*** Opening of Data provided ***

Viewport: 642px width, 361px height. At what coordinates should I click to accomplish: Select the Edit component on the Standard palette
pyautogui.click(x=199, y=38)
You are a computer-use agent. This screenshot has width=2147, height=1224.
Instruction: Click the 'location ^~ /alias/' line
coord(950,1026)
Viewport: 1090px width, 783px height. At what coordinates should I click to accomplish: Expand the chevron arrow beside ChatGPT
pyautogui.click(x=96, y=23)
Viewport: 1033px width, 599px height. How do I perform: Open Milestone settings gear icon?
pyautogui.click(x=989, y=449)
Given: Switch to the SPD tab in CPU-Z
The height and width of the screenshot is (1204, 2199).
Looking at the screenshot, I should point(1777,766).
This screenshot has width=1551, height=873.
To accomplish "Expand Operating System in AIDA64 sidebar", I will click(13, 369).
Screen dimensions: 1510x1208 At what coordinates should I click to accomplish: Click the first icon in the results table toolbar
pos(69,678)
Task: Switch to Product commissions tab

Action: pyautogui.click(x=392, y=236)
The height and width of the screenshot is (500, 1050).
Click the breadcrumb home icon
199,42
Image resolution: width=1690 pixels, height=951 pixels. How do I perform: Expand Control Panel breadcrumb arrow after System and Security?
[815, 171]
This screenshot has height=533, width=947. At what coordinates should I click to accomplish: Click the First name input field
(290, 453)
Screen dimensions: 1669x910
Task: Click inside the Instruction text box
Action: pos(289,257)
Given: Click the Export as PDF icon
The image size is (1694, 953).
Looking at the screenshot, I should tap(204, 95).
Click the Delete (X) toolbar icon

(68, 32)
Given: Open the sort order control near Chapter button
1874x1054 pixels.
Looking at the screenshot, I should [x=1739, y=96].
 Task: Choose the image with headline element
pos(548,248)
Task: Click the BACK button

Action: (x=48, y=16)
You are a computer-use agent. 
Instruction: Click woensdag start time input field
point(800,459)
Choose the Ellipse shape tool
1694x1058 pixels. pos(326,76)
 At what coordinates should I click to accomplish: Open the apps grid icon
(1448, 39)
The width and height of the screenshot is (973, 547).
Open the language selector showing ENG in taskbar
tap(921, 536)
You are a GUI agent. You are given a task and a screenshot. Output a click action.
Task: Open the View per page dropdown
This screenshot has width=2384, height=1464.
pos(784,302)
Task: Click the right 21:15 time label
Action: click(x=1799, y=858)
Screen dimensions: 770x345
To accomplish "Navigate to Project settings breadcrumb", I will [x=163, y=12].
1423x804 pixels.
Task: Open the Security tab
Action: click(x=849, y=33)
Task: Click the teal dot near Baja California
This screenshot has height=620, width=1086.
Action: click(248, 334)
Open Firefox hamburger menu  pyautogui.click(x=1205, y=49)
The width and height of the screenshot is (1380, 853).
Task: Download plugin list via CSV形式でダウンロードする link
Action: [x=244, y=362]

*** Close of Data provided ***

#### [Work order]
For this exercise, all the data must be repeated exactly.

#### [Result of this task]
Viewport: 642px width, 361px height. At what coordinates should I click to accomplish: Select the Edit component on the Standard palette
pyautogui.click(x=199, y=38)
You are a computer-use agent. This screenshot has width=2147, height=1224.
Instruction: Click the 'location ^~ /alias/' line
coord(950,1026)
Viewport: 1090px width, 783px height. At what coordinates should I click to accomplish: Expand the chevron arrow beside ChatGPT
pyautogui.click(x=96, y=23)
Viewport: 1033px width, 599px height. How do I perform: Open Milestone settings gear icon?
pyautogui.click(x=989, y=449)
Given: Switch to the SPD tab in CPU-Z
The height and width of the screenshot is (1204, 2199).
Looking at the screenshot, I should point(1777,766).
This screenshot has width=1551, height=873.
To accomplish "Expand Operating System in AIDA64 sidebar", I will click(13, 369).
Screen dimensions: 1510x1208 At what coordinates should I click to accomplish: Click the first icon in the results table toolbar
pos(69,678)
Task: Switch to Product commissions tab

Action: pyautogui.click(x=392, y=236)
The height and width of the screenshot is (500, 1050).
Click the breadcrumb home icon
199,42
Image resolution: width=1690 pixels, height=951 pixels. How do I perform: Expand Control Panel breadcrumb arrow after System and Security?
[815, 171]
This screenshot has height=533, width=947. At what coordinates should I click to accomplish: Click the First name input field
(290, 453)
Screen dimensions: 1669x910
Task: Click inside the Instruction text box
Action: pos(289,257)
Given: Click the Export as PDF icon
The image size is (1694, 953).
Looking at the screenshot, I should tap(204, 95).
Click the Delete (X) toolbar icon

(68, 32)
Given: Open the sort order control near Chapter button
1874x1054 pixels.
Looking at the screenshot, I should [x=1739, y=96].
 Task: Choose the image with headline element
pos(548,248)
Task: Click the BACK button

Action: (x=48, y=16)
You are a computer-use agent. 
Instruction: Click woensdag start time input field
point(800,459)
Choose the Ellipse shape tool
1694x1058 pixels. pos(326,76)
 At what coordinates should I click to accomplish: Open the apps grid icon
(1448, 39)
The width and height of the screenshot is (973, 547).
Open the language selector showing ENG in taskbar
tap(921, 536)
You are a GUI agent. You are given a task and a screenshot. Output a click action.
Task: Open the View per page dropdown
This screenshot has width=2384, height=1464.
pos(784,302)
Task: Click the right 21:15 time label
Action: click(x=1799, y=858)
Screen dimensions: 770x345
To accomplish "Navigate to Project settings breadcrumb", I will [x=163, y=12].
1423x804 pixels.
Task: Open the Security tab
Action: click(x=849, y=33)
Task: Click the teal dot near Baja California
This screenshot has height=620, width=1086.
Action: click(248, 334)
Open Firefox hamburger menu  pyautogui.click(x=1205, y=49)
The width and height of the screenshot is (1380, 853).
Task: Download plugin list via CSV形式でダウンロードする link
Action: [x=244, y=362]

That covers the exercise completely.